The second issue is we can do better. I am happy we now live in a time when programmers write their own tests, but we do not hold ourselves to the same standards with tests as we do with production code. That is a reasonable trade-off; there are only so many hours in the day. But what LLMs lack in arithmetical prowess, they make up for in enthusiasm.
Let’s ask for an even better test.
In the tests, implement the simplest, most readable version of the standard code for quartiles over a fixed set of known values in a slice. Then pass the test cases through the standard code and the reservoir sampler and confirm they are within an epsilon of each other. Structure the comparison code such that it can be used in a fuzz test, too.
This got us some new test code:
// referenceQuartiles calculates the exact quartiles for a slice of float64 values
// using linear interpolation, matching the behavior expected from the sampler.
func referenceQuartiles(data []float64) (q1, median, q3 float64) { … }
// compareQuartiles checks if two sets of quartiles are within epsilon of each other.
// Returns true if they match within the tolerance, false otherwise.
func compareQuartiles(q1a, meda, q3a, q1b, medb, q3b, epsilon float64) bool { … }
// checkQuartiles is a test helper that compares sampler output against the reference
// implementation and reports any differences.
func checkQuartiles(t *testing.T, data []float64, epsilon float64) {
t.Helper()
// Get reference values
wantQ1, wantMed, wantQ3 := referenceQuartiles(data)

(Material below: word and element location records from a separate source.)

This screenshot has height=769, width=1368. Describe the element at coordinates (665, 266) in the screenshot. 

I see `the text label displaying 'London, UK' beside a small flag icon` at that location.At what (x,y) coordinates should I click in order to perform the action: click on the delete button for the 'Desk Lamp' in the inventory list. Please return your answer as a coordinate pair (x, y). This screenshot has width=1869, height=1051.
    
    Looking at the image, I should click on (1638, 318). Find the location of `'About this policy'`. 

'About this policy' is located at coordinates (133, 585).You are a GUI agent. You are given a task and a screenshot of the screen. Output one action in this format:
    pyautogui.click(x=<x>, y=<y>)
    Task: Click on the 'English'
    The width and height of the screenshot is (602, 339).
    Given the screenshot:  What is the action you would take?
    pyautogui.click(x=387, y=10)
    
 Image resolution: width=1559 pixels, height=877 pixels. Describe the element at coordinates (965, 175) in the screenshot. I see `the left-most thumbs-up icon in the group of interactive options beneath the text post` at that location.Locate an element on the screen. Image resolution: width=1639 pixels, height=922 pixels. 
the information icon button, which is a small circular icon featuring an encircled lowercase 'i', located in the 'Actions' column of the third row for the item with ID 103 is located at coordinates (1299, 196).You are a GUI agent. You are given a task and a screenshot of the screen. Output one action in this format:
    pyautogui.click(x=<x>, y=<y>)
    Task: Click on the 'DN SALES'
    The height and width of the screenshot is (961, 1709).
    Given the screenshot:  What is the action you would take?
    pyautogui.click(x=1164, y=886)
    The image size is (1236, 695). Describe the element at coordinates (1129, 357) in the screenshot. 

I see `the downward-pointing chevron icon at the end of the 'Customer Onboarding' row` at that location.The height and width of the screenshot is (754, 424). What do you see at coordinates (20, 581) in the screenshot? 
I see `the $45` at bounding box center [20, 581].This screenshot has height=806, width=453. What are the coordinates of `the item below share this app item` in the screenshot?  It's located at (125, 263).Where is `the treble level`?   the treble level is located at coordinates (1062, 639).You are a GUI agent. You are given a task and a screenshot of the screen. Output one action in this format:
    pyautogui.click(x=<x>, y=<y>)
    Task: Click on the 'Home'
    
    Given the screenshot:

// Get sampler values using a large reservoir for accuracy
qs := NewQuartileSampler(1000)
for _, v := range data {
qs.Add(v)
}
gotQ1, gotMed, gotQ3 := qs.Quartiles()
if !compareQuartiles(gotQ1, gotMed, gotQ3, wantQ1, wantMed, wantQ3, epsilon) {
t.Errorf("Quartiles mismatch:\ngot (q1=%v, med=%v, q3=%v)\nwant (q1=%v, med=%v, q3=%v)\nepsilon=%v",
gotQ1, gotMed, gotQ3, wantQ1, wantMed, wantQ3, epsilon)
}
}
The original test from above has been reworked to use checkQuartiles, and we have something new:
func FuzzQuartileSampler(f *testing.F) {
// Add some seed corpus
f.Add([]float64{1, 2, 3, 4, 5})
f.Fuzz(func(t *testing.T, data []float64) {
// Use a larger epsilon for fuzzing since we might get more extreme values
checkQuartiles(t, data, 0.2)
})
}
This is fun because it’s wrong. My running gopls
tool immediately says:
fuzzing arguments can only have the following types:
string, bool, float32, float64,
int, int8, int16, int32, int64,
uint, uint8, uint16, uint32, uint64,
[]byte
Pasting that error back into the LLM gets it to regenerate the fuzz test such that it is built around a func(t *testing.T, data []byte)
function that uses math.Float64frombits
to extract floats from the data slice. Interactions like this point us toward automating the feedback from tools; all it needed was the obvious error message to make solid progress toward something useful. I was not needed.
Doing a quick survey of the last few weeks of my LLM chat history shows (which, as I mentioned earlier, is not a proper quantitative analysis by any measure) that more than 80 percent of the time there is a tooling error, the LLM can make useful progress without me adding any insight. About half the time, it can completely resolve the issue without me saying anything of note. I am just acting as the messenger.